Assignment: All that should come back is the lines of the data below from the one containing "Move the selected row up" to the one containing "Given: Retweet the マスポウ (情弱損) post", inclusive, exactly as they stand.

(Pixel coordinate grounding data)
* * *

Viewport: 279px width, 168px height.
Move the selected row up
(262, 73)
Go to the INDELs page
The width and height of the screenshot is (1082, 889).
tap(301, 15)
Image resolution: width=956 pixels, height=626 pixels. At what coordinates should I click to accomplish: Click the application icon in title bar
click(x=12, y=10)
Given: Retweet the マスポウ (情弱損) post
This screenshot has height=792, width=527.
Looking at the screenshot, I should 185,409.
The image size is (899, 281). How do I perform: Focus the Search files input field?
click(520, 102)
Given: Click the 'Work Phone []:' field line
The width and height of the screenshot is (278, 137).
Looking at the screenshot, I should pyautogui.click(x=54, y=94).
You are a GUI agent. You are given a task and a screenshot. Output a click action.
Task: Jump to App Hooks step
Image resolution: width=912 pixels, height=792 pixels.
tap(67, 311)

* * *

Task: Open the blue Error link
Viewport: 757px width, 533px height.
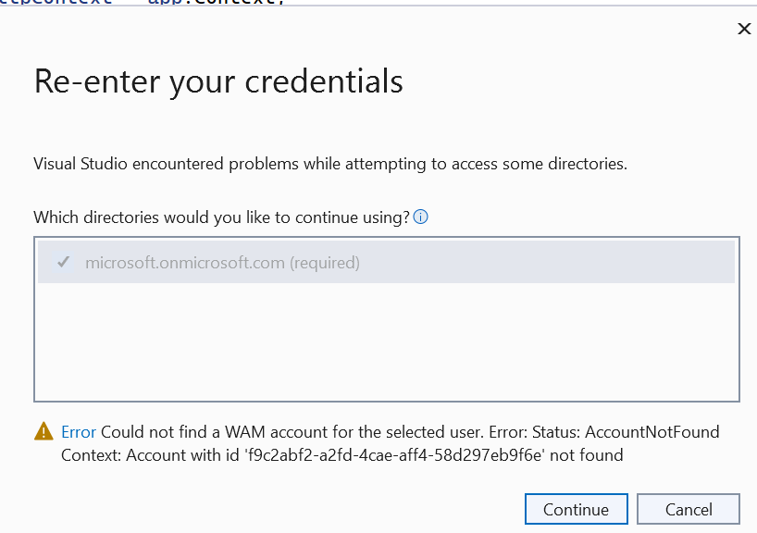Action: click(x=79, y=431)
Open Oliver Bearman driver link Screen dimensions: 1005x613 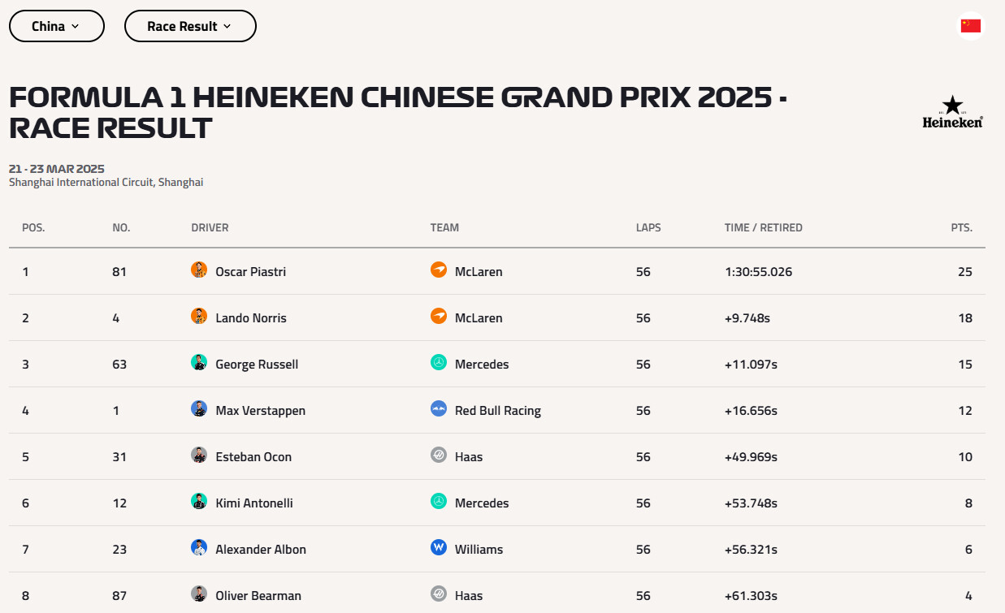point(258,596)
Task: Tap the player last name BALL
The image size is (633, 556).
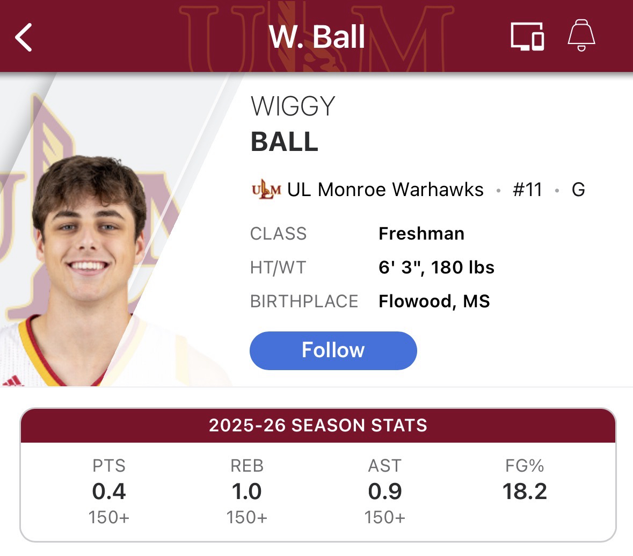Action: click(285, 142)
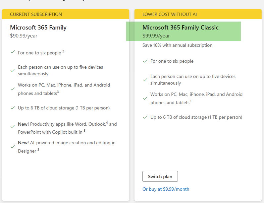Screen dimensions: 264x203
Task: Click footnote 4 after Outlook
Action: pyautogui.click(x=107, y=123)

* * *

Result of this task:
Move the selected row up
(262, 73)
Go to the INDELs page
The width and height of the screenshot is (1082, 889).
tap(301, 15)
Image resolution: width=956 pixels, height=626 pixels. At what coordinates should I click to accomplish: Click the application icon in title bar
click(x=12, y=10)
Given: Retweet the マスポウ (情弱損) post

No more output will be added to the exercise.